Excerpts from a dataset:
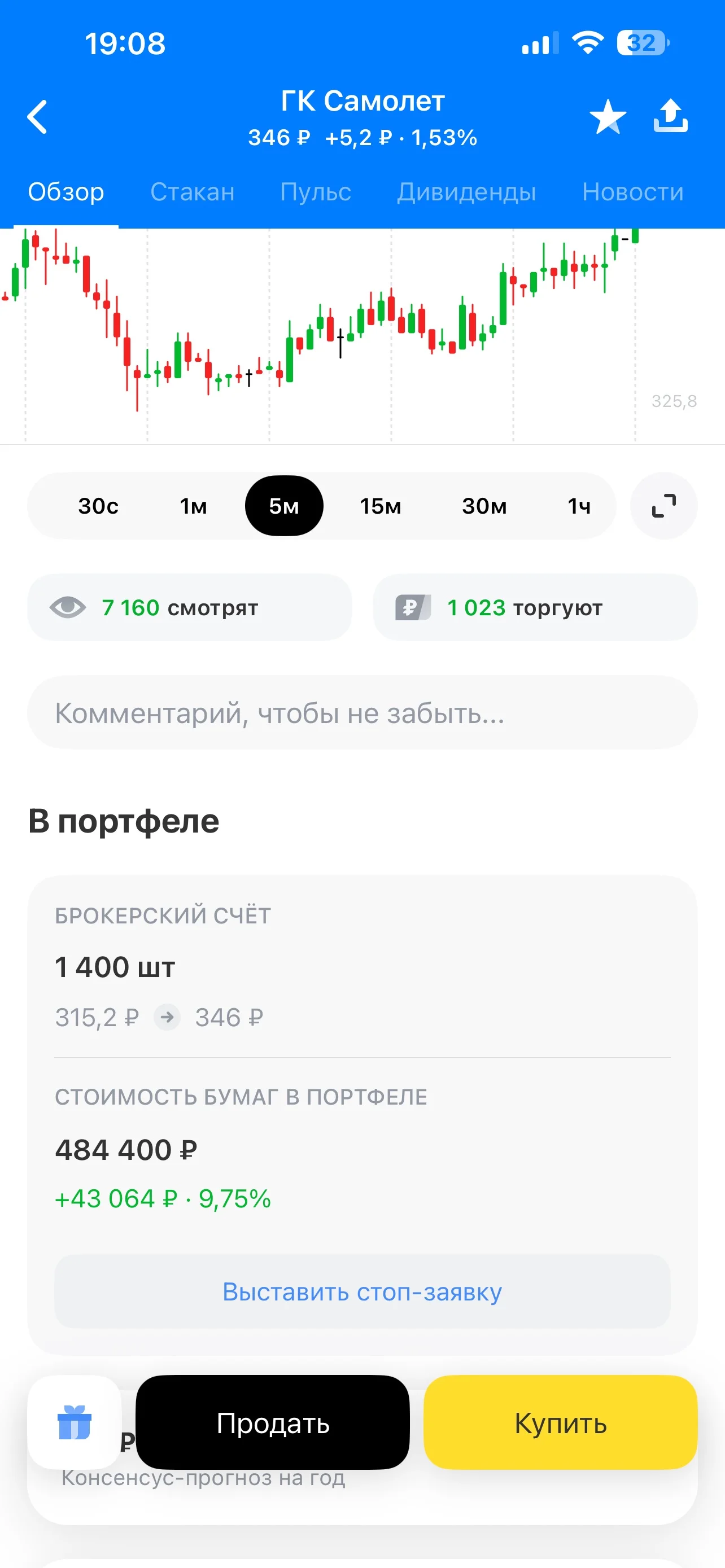Tap the Продать button
This screenshot has width=725, height=1568.
click(273, 1422)
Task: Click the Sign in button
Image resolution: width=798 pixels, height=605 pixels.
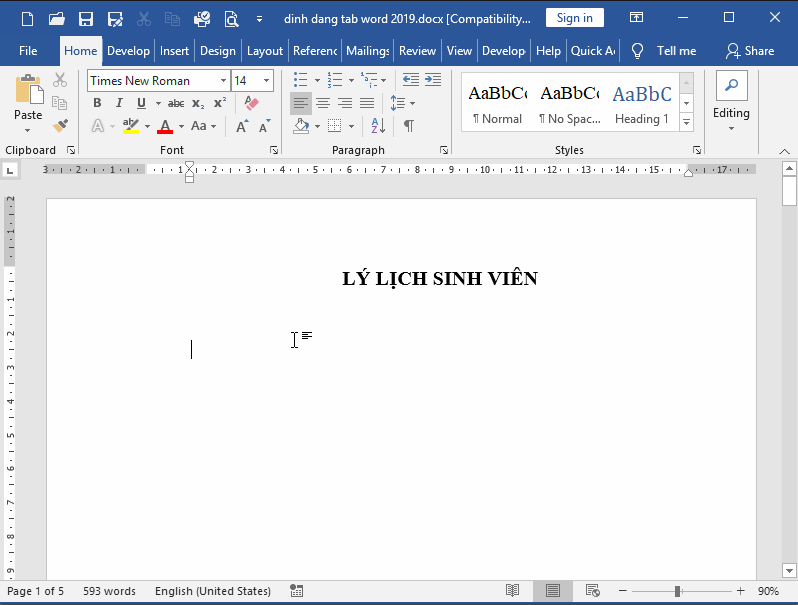Action: coord(574,18)
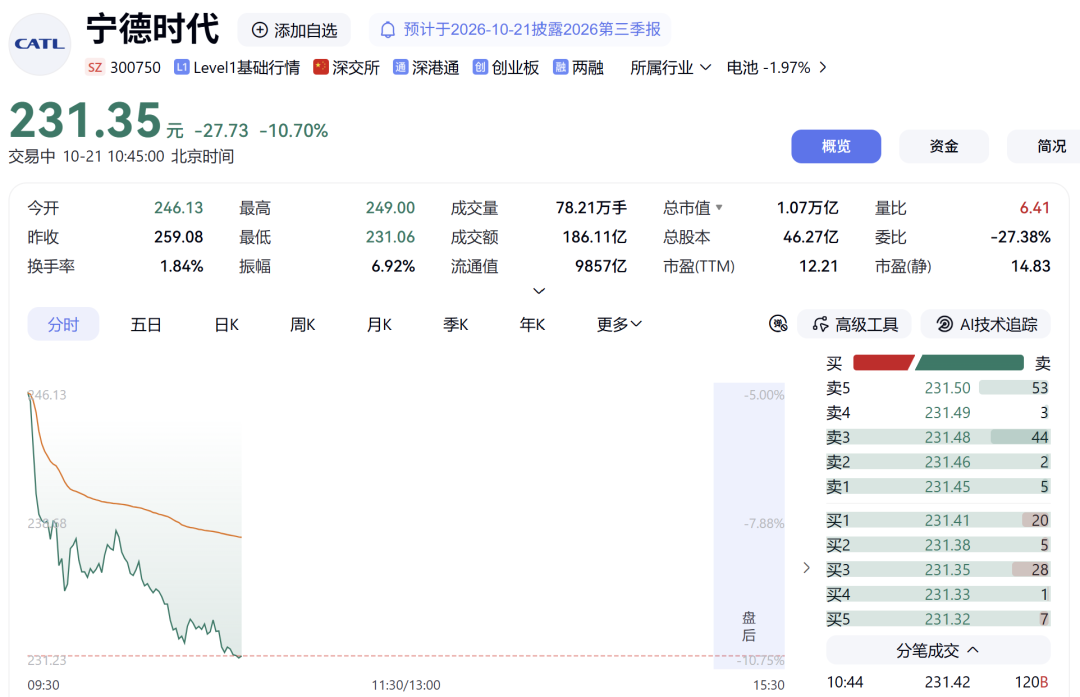This screenshot has height=697, width=1080.
Task: Collapse the 分笔成交 panel
Action: [938, 650]

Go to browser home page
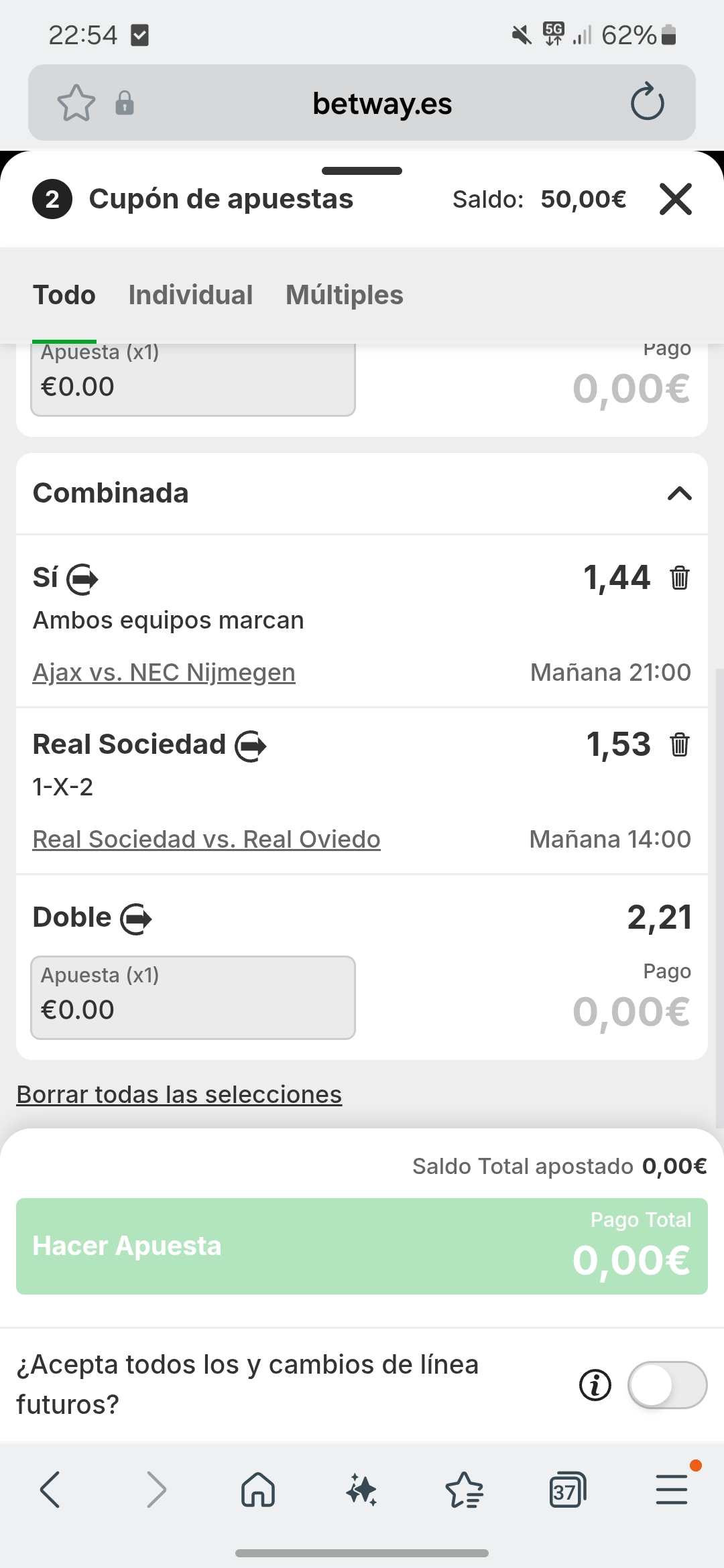tap(258, 1490)
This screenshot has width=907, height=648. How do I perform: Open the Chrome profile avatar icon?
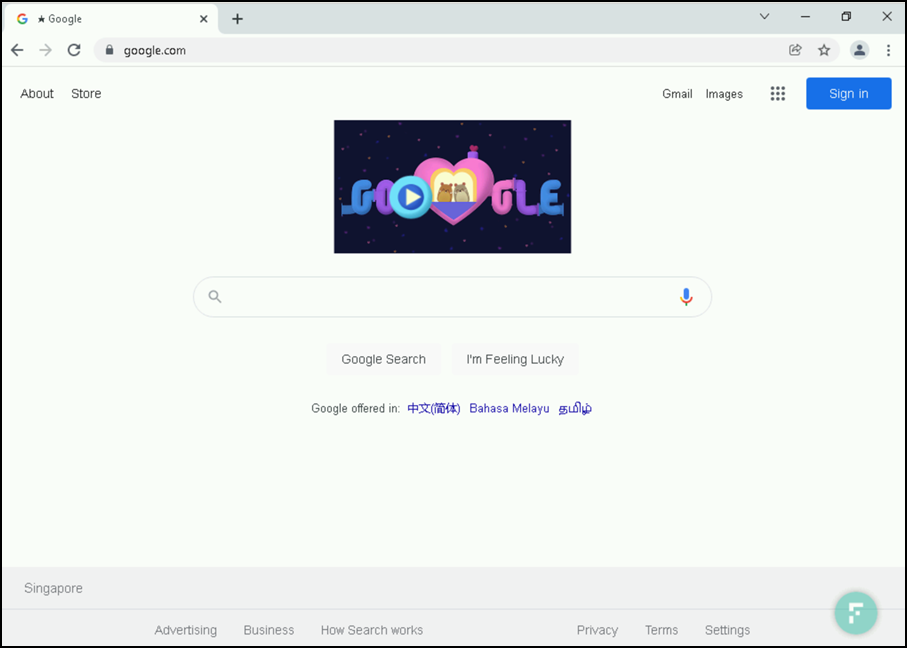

GOAL OF THE EXERCISE: No pictures should appear in the answer, which is to be the lines from the line with "Go to browser home page" through the end of the records above, restated exactly.

OUTPUT:
Go to browser home page
tap(258, 1490)
This screenshot has width=907, height=648. How do I perform: Open the Chrome profile avatar icon?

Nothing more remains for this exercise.